The community offers vacationers a more private, quiet, and less crowded alternative to renting in the larger Delaware beach communities, while still being close to the resort towns and activities. Rehoboth Beach is approximately 20 minutes south of Broadkill Beach. The older section of Broadkill, dating from the mid-20th century, lies just south and north of the intersection of Delaware Route 16 (DE 16) and Bayshore Drive. This area includes cross streets named after presidents (south of DE 16) and Southern and Southwestern states (north of DE 16). Many older, small cottages can be found in this area. Farther north and south along Bayshore Drive are larger, more modern vacation homes. Many first time visitors compare Broadkill Beach's remote feel to the Outer Banks of North Carolina, but much smaller and with easier access to Washington, D.C., Baltimore, and Philadelphia.

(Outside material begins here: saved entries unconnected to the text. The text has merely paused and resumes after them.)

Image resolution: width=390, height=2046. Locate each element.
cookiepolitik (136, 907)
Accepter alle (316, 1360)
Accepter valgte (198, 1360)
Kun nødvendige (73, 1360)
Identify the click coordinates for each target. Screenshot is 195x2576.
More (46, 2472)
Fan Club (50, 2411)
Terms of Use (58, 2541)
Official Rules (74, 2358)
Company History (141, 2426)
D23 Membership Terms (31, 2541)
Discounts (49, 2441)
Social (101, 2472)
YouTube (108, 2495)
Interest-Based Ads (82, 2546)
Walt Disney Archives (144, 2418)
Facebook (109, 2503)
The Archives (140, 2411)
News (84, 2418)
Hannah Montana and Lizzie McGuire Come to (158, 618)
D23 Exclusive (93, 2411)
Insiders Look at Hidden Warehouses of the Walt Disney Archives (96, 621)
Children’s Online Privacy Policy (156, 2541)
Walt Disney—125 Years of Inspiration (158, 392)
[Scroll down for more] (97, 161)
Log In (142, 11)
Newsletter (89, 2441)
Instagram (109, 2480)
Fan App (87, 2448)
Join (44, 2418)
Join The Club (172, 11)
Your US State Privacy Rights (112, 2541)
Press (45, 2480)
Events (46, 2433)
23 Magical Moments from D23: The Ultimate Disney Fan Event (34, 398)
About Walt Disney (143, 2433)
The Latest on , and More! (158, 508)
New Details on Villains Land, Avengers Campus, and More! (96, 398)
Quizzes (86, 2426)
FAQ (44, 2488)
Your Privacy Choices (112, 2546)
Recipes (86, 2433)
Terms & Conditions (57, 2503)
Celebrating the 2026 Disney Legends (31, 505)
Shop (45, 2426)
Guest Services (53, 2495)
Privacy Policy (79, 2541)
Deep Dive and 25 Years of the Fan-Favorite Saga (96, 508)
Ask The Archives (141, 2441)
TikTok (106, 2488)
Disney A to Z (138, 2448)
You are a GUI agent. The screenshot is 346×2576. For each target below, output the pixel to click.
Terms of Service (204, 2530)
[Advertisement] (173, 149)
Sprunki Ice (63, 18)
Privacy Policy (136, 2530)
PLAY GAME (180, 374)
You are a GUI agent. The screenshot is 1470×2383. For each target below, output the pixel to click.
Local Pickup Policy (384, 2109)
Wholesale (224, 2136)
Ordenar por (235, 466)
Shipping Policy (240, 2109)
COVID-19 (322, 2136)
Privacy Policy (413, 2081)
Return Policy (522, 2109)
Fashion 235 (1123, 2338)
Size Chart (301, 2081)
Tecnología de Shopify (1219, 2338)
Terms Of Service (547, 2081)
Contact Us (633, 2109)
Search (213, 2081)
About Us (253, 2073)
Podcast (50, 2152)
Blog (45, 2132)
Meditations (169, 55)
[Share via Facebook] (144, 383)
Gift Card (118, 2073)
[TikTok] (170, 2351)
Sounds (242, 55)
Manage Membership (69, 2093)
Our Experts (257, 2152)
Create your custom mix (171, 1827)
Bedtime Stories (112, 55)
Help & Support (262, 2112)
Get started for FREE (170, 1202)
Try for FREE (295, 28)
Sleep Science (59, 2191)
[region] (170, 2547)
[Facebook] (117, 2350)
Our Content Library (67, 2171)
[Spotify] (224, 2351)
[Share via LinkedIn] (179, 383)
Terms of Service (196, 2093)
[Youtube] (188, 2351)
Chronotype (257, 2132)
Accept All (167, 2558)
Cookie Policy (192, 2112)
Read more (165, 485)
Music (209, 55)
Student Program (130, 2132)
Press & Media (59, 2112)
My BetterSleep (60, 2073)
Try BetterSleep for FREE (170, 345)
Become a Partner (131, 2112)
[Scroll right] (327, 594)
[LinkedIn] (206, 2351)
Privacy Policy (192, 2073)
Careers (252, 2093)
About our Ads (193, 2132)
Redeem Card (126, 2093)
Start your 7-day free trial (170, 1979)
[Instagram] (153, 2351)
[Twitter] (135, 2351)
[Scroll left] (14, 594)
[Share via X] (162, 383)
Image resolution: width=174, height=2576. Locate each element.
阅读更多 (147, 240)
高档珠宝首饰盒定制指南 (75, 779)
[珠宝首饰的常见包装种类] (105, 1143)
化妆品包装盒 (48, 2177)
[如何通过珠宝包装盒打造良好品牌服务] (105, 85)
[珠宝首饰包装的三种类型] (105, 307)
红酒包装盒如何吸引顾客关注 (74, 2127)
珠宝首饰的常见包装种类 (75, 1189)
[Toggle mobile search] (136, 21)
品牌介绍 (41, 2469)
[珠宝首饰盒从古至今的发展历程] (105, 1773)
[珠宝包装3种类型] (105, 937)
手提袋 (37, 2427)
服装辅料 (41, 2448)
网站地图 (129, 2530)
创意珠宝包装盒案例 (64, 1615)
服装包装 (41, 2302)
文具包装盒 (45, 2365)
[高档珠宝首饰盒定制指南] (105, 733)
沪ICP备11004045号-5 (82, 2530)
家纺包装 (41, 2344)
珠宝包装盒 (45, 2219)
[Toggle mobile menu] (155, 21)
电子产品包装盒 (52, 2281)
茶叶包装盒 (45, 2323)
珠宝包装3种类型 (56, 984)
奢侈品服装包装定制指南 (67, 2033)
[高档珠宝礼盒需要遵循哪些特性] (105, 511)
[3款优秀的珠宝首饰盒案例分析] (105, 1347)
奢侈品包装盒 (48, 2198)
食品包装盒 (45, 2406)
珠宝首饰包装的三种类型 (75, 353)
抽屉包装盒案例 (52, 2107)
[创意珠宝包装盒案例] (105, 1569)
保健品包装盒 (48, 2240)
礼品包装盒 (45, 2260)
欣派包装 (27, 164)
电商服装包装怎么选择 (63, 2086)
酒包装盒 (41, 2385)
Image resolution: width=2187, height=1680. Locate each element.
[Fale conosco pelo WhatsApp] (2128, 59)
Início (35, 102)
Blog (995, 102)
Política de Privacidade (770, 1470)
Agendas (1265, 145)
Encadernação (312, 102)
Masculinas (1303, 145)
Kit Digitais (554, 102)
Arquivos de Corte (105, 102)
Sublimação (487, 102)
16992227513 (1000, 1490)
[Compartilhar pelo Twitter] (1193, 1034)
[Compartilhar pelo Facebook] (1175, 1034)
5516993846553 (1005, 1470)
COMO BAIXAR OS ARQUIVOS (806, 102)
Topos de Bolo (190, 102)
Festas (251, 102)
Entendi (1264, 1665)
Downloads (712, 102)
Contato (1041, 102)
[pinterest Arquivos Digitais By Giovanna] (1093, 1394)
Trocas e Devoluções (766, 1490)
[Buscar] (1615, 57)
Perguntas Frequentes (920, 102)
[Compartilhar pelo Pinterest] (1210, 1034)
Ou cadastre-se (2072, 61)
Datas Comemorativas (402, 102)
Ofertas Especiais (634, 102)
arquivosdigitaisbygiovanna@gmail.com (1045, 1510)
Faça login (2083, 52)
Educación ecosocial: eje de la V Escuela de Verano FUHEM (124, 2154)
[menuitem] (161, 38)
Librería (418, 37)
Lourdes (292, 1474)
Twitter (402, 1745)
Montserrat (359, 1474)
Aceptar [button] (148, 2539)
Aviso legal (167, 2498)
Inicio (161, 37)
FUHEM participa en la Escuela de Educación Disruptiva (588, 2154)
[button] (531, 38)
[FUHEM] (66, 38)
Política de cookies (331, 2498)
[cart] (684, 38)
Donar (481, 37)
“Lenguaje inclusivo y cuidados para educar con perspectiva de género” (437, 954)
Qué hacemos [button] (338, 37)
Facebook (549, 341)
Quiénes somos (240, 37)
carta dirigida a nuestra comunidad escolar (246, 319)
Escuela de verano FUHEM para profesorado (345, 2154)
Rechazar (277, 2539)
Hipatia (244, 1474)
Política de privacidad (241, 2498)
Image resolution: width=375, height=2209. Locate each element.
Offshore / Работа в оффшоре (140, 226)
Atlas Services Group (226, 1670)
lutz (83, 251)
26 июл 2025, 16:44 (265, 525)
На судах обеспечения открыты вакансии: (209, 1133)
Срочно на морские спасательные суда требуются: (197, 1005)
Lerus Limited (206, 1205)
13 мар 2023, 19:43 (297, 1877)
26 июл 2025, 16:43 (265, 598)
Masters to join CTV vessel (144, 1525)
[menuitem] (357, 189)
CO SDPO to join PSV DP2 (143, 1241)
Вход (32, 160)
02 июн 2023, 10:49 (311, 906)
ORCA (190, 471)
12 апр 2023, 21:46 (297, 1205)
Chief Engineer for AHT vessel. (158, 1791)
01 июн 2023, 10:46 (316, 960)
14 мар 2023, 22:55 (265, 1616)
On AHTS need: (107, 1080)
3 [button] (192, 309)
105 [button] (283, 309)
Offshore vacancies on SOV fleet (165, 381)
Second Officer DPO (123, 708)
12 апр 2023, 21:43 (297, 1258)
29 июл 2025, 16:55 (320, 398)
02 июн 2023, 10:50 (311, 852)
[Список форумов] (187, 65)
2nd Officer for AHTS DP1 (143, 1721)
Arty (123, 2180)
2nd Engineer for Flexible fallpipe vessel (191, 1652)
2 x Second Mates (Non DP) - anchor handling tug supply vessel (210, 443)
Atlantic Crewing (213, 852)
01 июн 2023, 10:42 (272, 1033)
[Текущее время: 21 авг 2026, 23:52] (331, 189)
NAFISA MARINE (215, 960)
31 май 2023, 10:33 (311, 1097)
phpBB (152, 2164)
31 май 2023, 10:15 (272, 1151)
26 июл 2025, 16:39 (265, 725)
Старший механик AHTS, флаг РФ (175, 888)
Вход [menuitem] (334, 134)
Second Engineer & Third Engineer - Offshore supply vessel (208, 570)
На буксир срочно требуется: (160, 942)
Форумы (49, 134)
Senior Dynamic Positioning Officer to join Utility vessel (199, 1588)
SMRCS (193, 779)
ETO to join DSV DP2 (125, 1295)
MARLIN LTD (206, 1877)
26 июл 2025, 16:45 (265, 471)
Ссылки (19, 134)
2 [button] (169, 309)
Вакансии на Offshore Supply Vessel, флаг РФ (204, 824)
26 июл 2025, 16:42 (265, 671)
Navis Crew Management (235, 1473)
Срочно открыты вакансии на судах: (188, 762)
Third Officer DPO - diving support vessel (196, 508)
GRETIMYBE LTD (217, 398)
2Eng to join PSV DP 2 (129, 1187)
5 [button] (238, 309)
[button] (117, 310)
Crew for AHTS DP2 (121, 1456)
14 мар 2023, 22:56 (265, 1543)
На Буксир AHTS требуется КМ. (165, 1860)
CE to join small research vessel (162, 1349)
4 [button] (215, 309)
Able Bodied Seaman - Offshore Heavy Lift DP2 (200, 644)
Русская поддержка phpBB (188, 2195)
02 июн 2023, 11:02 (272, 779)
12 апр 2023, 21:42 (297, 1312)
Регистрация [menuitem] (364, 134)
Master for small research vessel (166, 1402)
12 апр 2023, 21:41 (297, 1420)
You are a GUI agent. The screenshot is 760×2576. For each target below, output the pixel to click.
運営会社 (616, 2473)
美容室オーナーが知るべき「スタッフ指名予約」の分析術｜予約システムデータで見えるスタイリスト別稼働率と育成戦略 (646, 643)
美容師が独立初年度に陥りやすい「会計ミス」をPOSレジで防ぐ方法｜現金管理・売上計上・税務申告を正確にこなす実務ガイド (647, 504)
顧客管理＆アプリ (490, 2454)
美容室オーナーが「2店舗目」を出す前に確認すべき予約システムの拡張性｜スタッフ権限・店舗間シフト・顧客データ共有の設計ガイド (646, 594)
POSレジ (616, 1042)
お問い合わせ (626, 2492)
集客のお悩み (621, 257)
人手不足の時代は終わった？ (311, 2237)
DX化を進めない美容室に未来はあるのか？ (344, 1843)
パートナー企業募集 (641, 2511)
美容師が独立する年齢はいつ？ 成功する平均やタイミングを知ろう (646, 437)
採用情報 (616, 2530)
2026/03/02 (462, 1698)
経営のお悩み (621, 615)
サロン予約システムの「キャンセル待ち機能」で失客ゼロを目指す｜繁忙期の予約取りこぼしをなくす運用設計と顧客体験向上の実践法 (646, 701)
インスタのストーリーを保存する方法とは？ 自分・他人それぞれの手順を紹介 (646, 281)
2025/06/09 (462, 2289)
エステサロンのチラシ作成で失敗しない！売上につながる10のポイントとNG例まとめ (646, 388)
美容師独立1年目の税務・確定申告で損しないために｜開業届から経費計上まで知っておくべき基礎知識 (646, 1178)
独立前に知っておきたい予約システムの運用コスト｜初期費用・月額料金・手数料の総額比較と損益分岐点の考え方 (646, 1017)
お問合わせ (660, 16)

The only business located in Broadkill Beach is The Broadkill Store, a general store which sells sandwiches, grocery items, bait & tackle, beach toys, souvenirs and homemade donuts on the weekends. Rentals for kayaks and stand-up paddleboards can also be arranged at the store. A family friendly Fourth of July parade is held by residents in Broadkill Beach each year and with the right views, fireworks from Cape May, NJ, Lewes, Rehoboth Beach and other towns can all be visible.